Hannah Glasse’s The Art of Cookery Made Plain and Easy was published in 1747. A fair proportion of the recipes in this book were copied from other books, as was common in the days before intellectual property law. However, Mrs Glasse managed to put her own spin on things, and moved things on by offering readers more clarity in her instructions on quantities, timings and visual clues.
For example, she wrote: “To roast a piece of beef about ten pounds will take an hour and a half, twenty pounds weight will take three hours,” and of “pig boiled till the eyes come out.” Admittedly, Glasse’s instruction for Black Pudding begins “First, before you kill your hog…” And the ‘receipts’ (as recipes were called then) for fending off the bite of a mad dog and the Plague are less useful now. There are, though, many recipes that sound appealing to contemporary cooks, such as Cowslip Pudding, a sort of floral baked custard flavoured with rosewater and cowslips.

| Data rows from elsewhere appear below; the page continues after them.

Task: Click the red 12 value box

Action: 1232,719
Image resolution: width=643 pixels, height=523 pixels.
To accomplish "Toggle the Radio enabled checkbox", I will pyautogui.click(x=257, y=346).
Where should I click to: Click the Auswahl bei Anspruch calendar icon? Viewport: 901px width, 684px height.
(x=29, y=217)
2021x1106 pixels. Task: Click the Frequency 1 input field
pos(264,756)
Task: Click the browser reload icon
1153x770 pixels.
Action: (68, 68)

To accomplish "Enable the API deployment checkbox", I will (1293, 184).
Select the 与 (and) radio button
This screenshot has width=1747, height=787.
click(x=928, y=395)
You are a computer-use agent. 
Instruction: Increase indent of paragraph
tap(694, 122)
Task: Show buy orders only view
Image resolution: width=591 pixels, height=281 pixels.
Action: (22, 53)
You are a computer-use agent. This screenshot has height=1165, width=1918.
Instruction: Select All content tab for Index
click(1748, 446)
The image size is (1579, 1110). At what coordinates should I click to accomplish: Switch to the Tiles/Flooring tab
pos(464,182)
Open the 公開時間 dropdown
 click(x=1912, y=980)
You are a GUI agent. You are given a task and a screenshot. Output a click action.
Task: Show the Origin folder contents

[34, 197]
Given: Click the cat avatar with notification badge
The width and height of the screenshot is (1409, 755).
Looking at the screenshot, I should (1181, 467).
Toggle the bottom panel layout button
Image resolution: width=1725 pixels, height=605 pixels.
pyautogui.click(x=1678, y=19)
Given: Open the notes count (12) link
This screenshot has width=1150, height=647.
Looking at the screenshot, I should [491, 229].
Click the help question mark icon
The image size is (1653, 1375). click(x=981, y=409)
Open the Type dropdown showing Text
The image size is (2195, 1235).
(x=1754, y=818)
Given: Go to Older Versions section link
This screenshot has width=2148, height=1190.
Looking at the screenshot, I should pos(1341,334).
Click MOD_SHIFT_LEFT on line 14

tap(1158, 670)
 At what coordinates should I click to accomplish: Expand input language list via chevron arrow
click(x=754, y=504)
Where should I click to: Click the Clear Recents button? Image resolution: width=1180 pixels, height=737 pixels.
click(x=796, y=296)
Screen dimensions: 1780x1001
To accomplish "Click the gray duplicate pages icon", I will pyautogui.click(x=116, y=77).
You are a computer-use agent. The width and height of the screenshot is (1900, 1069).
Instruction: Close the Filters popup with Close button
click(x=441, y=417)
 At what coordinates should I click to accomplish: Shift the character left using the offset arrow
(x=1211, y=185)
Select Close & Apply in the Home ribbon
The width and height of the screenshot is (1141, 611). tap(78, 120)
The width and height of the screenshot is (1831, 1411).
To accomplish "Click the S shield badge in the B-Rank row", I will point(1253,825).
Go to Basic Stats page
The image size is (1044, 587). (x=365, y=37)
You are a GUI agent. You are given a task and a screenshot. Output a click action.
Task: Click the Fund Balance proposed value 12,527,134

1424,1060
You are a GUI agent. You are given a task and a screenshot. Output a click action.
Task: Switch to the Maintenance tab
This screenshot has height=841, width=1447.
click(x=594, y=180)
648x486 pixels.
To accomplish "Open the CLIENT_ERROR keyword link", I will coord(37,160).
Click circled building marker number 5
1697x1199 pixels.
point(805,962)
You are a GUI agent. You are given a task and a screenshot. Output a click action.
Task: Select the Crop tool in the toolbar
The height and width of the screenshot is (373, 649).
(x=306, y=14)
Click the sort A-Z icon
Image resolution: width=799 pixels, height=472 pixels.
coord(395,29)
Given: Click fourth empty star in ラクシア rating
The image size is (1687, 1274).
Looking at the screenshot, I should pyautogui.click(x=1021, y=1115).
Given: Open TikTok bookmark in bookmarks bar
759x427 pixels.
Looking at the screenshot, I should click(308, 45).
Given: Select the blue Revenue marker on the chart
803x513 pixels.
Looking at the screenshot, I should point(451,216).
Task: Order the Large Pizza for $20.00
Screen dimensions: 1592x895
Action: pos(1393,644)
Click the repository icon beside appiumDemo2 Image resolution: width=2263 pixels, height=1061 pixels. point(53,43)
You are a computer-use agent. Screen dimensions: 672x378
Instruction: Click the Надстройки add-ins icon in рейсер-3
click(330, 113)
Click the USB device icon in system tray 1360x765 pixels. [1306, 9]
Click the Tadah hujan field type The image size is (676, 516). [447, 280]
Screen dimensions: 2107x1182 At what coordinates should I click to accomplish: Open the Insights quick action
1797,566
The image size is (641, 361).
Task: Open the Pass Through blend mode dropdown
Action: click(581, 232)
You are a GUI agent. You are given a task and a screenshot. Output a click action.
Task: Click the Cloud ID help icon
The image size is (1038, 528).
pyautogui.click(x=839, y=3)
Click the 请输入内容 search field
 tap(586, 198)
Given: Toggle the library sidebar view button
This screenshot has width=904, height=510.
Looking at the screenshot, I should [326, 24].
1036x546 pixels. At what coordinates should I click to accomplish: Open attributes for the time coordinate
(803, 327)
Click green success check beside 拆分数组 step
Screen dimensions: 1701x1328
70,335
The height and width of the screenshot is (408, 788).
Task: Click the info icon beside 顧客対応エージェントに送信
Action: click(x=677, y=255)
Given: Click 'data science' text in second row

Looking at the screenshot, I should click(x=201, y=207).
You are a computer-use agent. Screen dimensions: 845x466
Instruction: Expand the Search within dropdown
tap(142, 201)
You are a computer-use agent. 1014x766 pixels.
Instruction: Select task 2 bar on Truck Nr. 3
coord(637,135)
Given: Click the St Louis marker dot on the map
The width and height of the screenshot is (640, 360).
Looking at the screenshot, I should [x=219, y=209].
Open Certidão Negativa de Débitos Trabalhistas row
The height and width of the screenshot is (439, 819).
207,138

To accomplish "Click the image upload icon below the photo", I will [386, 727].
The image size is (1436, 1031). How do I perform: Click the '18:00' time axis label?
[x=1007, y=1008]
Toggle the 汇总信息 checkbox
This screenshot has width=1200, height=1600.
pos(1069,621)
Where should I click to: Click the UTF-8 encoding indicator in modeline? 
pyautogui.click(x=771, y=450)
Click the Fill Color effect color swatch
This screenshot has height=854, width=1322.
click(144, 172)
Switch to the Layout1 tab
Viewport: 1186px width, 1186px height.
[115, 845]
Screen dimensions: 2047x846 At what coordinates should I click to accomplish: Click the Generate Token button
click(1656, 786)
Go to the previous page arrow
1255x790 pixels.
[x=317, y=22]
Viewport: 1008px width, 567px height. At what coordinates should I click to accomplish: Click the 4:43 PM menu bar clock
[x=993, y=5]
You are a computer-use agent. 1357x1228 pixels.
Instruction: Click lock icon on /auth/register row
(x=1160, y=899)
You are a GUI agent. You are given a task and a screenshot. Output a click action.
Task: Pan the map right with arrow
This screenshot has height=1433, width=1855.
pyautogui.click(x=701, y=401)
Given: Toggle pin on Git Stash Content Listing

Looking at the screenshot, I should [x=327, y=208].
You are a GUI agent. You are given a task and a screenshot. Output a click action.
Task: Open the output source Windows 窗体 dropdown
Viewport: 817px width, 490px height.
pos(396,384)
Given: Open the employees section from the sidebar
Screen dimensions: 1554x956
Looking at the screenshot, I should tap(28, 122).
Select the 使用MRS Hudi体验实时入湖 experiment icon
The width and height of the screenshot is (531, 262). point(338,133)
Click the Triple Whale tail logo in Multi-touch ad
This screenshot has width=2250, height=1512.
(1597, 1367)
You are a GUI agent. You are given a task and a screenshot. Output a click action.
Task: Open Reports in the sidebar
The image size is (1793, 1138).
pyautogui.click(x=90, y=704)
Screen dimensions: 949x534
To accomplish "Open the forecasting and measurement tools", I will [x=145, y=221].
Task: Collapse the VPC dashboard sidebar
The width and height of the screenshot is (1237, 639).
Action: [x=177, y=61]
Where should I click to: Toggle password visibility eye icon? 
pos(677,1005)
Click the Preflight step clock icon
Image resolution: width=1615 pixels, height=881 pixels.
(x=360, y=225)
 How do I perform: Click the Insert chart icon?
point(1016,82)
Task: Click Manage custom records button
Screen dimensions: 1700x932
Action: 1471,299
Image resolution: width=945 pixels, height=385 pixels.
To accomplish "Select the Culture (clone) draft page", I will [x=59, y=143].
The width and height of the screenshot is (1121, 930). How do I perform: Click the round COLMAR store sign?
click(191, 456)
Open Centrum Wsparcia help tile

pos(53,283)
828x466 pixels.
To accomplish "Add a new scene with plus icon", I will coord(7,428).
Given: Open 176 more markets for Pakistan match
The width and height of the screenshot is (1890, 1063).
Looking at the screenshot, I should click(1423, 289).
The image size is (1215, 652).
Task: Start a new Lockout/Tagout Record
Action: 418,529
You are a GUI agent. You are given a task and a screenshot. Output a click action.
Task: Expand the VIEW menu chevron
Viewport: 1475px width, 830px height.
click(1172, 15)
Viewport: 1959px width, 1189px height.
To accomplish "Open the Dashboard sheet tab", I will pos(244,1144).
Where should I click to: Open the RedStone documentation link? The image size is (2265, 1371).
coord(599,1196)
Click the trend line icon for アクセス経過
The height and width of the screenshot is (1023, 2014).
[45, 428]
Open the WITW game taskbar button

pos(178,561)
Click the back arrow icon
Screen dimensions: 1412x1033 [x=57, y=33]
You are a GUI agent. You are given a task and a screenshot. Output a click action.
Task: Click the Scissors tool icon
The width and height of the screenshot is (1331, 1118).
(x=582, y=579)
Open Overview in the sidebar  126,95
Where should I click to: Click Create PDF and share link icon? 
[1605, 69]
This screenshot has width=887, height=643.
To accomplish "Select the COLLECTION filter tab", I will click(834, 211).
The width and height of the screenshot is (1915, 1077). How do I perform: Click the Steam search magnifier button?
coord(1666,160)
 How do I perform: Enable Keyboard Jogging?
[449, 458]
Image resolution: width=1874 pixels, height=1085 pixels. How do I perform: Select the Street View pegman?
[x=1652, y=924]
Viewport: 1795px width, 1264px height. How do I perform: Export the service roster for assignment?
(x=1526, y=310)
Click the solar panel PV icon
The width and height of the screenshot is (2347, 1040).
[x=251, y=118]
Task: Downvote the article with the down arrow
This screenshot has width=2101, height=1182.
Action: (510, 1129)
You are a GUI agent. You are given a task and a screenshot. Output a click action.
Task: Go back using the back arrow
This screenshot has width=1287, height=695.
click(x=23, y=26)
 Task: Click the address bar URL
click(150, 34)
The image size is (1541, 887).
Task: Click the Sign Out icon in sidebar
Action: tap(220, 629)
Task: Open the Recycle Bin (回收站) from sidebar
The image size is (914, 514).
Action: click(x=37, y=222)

Good Things to Eat was published in 1911 by Rufus Estes, one of the first African-American chefs to write a cookbook. The book is introduced as a child of his brain, written in the little time he had after his day job cooking for Pullman private car travellers. It has several dishes that I want to cook and eat, Broiled Mackerel with Black Butter, Apple Sponge Pudding, Cocoa Rice Meringue, and Custard Soufflé among them.
From his recipes, it is apparent that Estes knew what people liked to eat and understood, as written in the introduction, “one of the pleasures in life to the normal man is good eating.”
Patience Gray's often-quoted Honey from a Weed is a ‘mere’ 34 years old. Charming and thoroughly enjoyable in tone, it is more than a cookery book – it is a manifesto for a simpler way of life and for striking a balance between “frugality and liberality.”
At times Gray sounds eerily prescient: “Once we lose touch with the spendthrift aspects of nature’s provisions epitomized in the raising of a crop, we are in danger of losing touch with life itself,” she wrote. I learned so much from this book, from geodetically cutting an onion in three directions (I had to look that up…), about immuring sprigs of basil in peach or quince jam, and that chickpeas gathered fresh are brilliant green with a taste of lemon.
The recipes range from those which have no bearing on my life, such as how to cook a fox and horse meat, to those close to my repertoire dishes: Pasta al Forno with minute meatballs and hard-boiled eggs, Red Bream Cooked in the Oven, and Spaghetti with Garlic and Butter.
Restoring meaning to cooking
Reading these books made me curious about the lives of the people who wrote them. Anne Willan’s Great Cooks and their Recipes as well as her other cookbooks were helpful in this regard.
I spent many happy hours going from one rabbit hole to another in researching this piece. The context of the lived experiences of the authors provided more nuance to their words. I agree with the words of Patience Gray, who wrote, “My ambition in drawing in the background of what is being cooked is to restore meaning.”
Tech tip for vintage cookbook junkies: when searching ckbk you can filter by era, and when viewing search results (or the main list of cookbooks) you can order the list by date publication, either newest or oldest first.